Would High-Speed Rail Affect Urban Sprawl?

When you are sitting in your car in a parking lot on the insterstate, staring out the windows and hoping for a better song on the radio, lots of ideas can sound like good ones. The highway and road systems are often chastised by policy makers, city planners and environmental activists as a cause of negative sprawl, and many different problems in our urban and suburban areas. In fact, President Obama is interested in pursuing a plan to develop more high-speed rail systems across the United States in order to eliminate many of these challenges.

The President's vision for the rail system involves several components that he believes will be a marked improvement from our current situation. He argues that the rail system will be able to pull Americans off of highways, which should lower our dependence on foreign oil, as well as lower our gas bill from filling tanks. He argues that there will be increased labor productivity in the areas serviced by the rail, by decreasing the amount of congestion that travels in and out of the city. Most impressively, he argues that there will be a great environmental impact, a lessening of damage to the planet.

Edward Glaeser, an economist at Harvard, would disagree with this assessment from an economic perspective. He has been attempting to run a cost-benefit analysis over several weeks to develop an evaluation of the effects of a single rail-connection between Dallas and Houston. His estimates for this area specifically would seem to indicate that the costs would exceed the benefits (including estimates for environmental and social benefits) by $524 million dollars per year, if the ridership of the rail was equal to the air traffic between the two cities. Clearly this is a simplified and fairly estimated argument, but it presents a huge difference between an investment in America that will successfully save us money from reliance on fossil fuels and an expenditure that is unsustainable. As long as Glaeser's assumptions hold reasonably well to reality, he paints a very convincing argument that a high-speed rail system would do very little to change the existing situations in metropolitan areas for the better.

2 comments:

Larry Eubanks said...

I don't think you offered an answer to your question. You told me about the benefits and costs of a high speed rail project between Dallas and Houston, but this doesn't directly relate to your question about whether such a project will affect sprawl. The benefits versus costs might be positive or negative, and this would say nothing directly about sprawl.

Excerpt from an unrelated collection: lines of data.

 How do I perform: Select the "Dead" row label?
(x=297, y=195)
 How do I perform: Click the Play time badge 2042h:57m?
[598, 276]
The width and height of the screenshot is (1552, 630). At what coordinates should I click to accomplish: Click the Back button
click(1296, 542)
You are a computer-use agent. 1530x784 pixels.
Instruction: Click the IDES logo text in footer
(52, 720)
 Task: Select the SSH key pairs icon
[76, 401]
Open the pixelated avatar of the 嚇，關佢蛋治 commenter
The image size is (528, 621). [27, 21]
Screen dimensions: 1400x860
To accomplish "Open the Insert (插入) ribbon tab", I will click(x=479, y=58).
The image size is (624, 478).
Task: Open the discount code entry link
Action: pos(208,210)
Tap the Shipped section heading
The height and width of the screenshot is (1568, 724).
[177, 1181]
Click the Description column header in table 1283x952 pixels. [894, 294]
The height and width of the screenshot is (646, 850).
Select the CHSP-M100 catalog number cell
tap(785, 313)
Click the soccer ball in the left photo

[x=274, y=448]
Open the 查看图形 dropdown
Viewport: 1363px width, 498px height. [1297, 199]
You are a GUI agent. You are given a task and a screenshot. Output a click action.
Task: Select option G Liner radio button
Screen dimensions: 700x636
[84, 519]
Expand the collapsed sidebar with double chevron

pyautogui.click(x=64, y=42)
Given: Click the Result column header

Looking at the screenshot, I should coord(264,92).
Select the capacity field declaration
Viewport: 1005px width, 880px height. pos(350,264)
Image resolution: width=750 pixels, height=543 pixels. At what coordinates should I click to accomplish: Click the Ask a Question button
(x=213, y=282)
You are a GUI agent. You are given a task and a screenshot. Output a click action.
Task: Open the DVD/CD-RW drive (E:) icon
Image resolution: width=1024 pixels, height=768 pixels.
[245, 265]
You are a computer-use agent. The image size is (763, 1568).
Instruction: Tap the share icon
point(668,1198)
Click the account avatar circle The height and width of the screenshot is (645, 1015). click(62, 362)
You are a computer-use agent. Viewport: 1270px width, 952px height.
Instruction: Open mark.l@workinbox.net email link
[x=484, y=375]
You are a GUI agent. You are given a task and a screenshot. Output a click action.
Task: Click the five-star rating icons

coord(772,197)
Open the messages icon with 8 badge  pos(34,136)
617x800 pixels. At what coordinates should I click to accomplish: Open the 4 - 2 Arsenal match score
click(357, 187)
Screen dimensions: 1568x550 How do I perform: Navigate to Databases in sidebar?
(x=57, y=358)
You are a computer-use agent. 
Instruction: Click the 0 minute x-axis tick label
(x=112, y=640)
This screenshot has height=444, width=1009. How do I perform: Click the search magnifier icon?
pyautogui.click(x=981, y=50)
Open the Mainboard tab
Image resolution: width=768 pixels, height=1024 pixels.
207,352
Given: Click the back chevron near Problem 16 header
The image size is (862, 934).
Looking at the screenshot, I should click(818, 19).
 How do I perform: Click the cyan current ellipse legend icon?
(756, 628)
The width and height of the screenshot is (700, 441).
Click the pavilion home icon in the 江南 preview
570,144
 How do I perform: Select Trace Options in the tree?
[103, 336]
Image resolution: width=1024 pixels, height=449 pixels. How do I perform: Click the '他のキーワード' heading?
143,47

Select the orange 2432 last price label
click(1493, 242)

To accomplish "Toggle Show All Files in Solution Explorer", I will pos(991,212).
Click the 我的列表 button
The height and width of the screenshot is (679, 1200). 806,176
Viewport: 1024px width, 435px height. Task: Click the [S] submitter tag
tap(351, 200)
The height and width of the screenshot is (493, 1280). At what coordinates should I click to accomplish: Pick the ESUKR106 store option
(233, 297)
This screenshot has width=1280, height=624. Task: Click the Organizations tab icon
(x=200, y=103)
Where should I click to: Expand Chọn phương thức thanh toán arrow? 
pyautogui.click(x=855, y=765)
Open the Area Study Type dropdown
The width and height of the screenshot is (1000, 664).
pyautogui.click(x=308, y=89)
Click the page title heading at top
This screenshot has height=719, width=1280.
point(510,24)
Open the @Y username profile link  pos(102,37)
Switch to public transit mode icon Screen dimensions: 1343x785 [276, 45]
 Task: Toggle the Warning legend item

It looks to be about 240 miles between the cities. I think there might be a simple way to answer your question. If the train is non-stop between the cities, then it seems to me mostly likely that it will have little effect on sprawl. But, if there are several stops along this 240 miles, then I think it would probably encourage people with jobs in either city to locate their residences along the rail line so that the ride time in to work would be about 50-60 minutes. I find it reasonable in this case to predict that if there was an effect of this rail project it would be to spread residences farther from the cities than they tend to be at this time. What do you think?

Amber said...

Good point, I did not end up posting my own thoughts on the matter. After reading through the article, I'm inclined to believe that implementing a rail system like this will have no impact on the actual size or residential location of cities or citizens. It seems that the proposed rail systems are meant to be non-stop (or fewer stop) service between the two locations.
There might be an improvement in commute time, if the rail system were large enough to handle a high enough volume of people to both reduce highway traffic/congestion. (Lower the club membership, if we are using a club-good model) Also, if it were able to reduce commute time enough for enough people, there could be improved productivity by returning some of the commute time back to the workforce. I still think that these improvements would be small enough that a few symbolic rail systems will not have a significant impact on city size, location, or density.